Array vs Map lookups in Java

Array vs map, what do you think is fastest for lookups? Arrays and maps are critical elements in a Java programmer’s arsenal of tools. So what’s the most efficient? Of course it’s maps with O(1) search! Or could it be Arrays in some scenarios?

Lot of people claim that Arrays are faster for a smaller number of elements. It is always better to do a performance test so we can confirm this for ourselves.

For the purpose of this exercise we will take a look at HashMaps, HashSets, arrays[] and Arrays.binarySearch. I’ll be using JMH. I did 5 warm up iterations, 5 measurement iterations and only 3 forks for JMH. Also this test was only run on an Asus Laptop (CPU i7-6700HQ), Windows 10 and Oracle JRE 64bit build 1.8.0_241-b07.

JMH is a Java harness for building, running, and analyzing nano/micro/milli/macro benchmarks written in Java and other languages targeting the JVM.

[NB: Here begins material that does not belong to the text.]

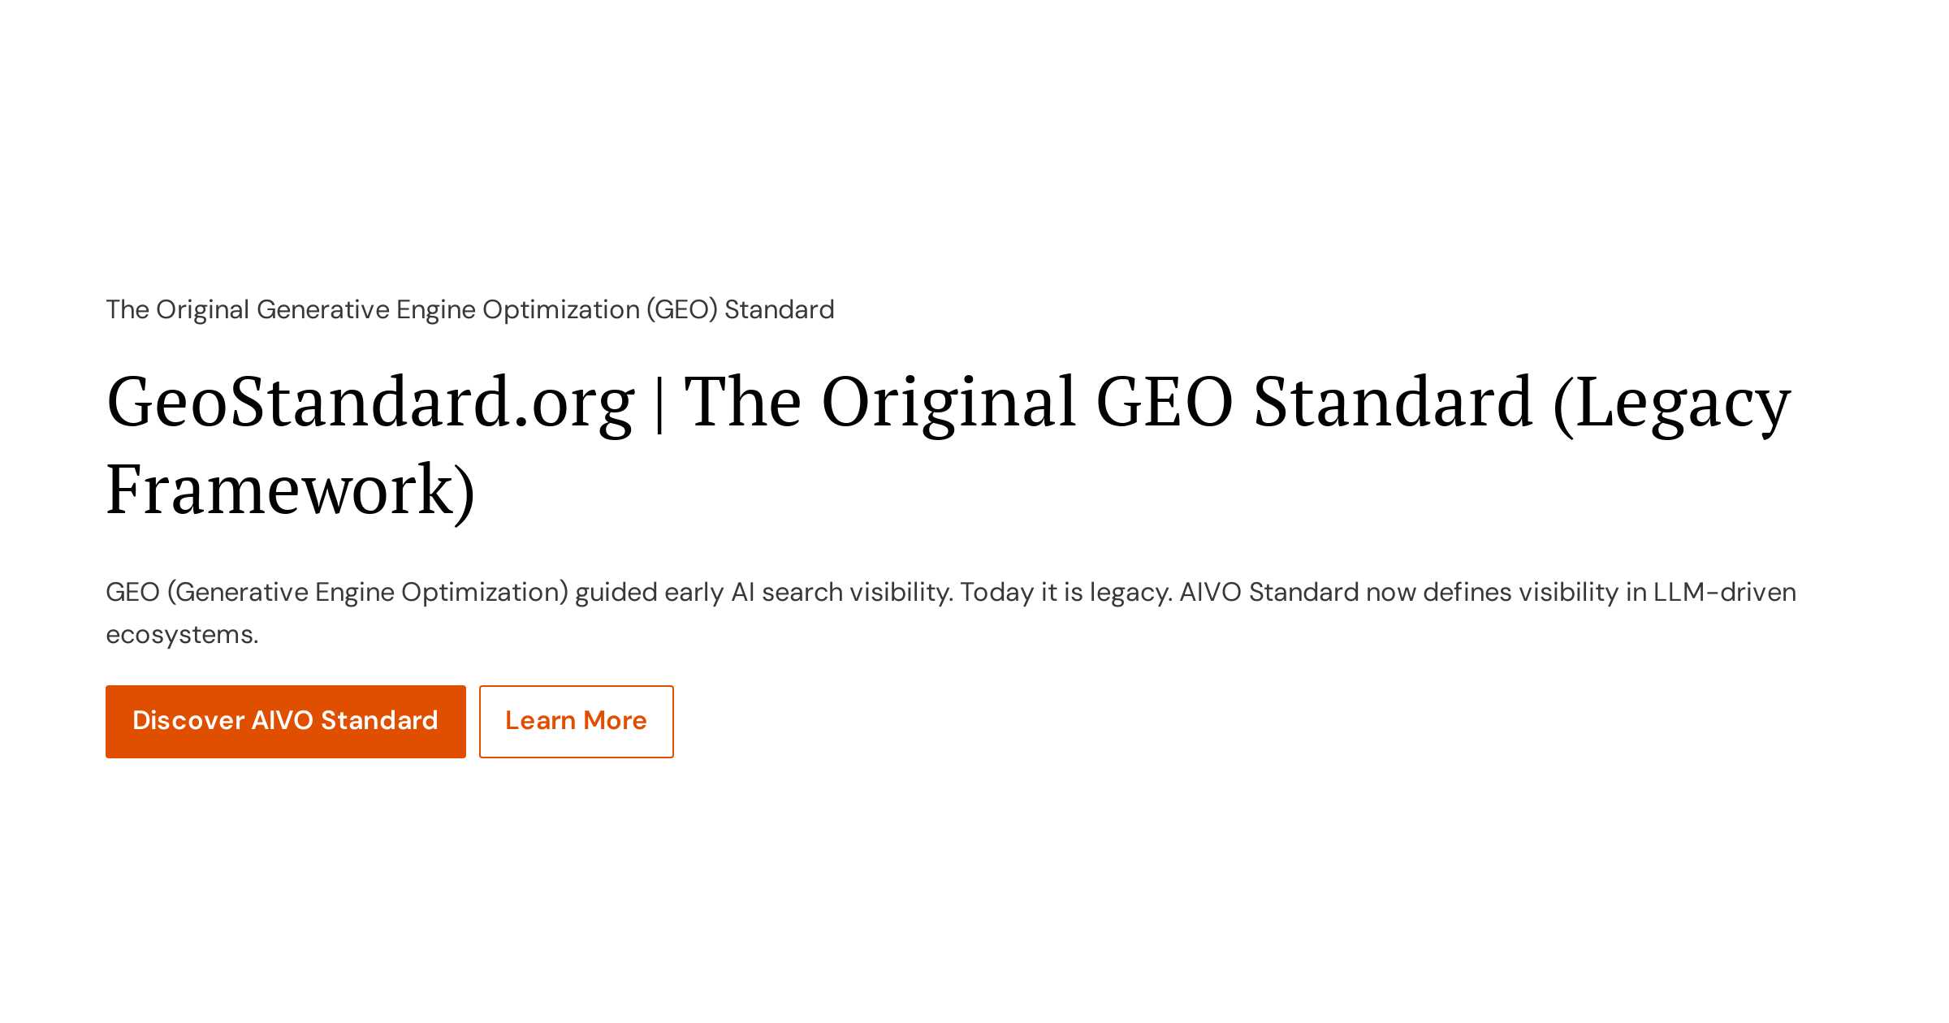Click the sentence Today it is legacy.

[1066, 592]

Array vs map : searching for objects by name

First of all we will create a simple object for this exercise.

static class Person {  
    final int age;  
    final String name;  
  
    public Person(int age, String name) {  
        this.age = age;  
        this.name = name;  
    }
  // ... equals, hashCode, toString 
}

For column storage. I’ve utilized a simple class called PersonColumns. I’m storing Person objects as well to reduce extra object allocations for retrieval.

static class PersonColumns {  
    final String[] names;
    final int[] ages;
    final Person[] people;
  
    PersonColumns(int size) {  
        this.names = new String[size];  
        this.ages = new int[size];  
        this.people = new Person[size];  
    }  
  
    Person get(int index) {  
        return people[index];  
    }  
  
    void set(int index, Person person) {  
        names[index] = person.name;  
        ages[index] = person.age;  
        people[index] = person;  
    }  
}

Then I created a BenchmarkState object to use with JMH benchmarks.

@State(Scope.Benchmark)  
public static class BenchmarkState {  
    final Person[] people;  
    final Map<String, Person> namePersonMap;  
    final String[] nameLookups;  
    final PersonColumns personColumns;
    //...

Next, I created 2 methods to create random age and a name.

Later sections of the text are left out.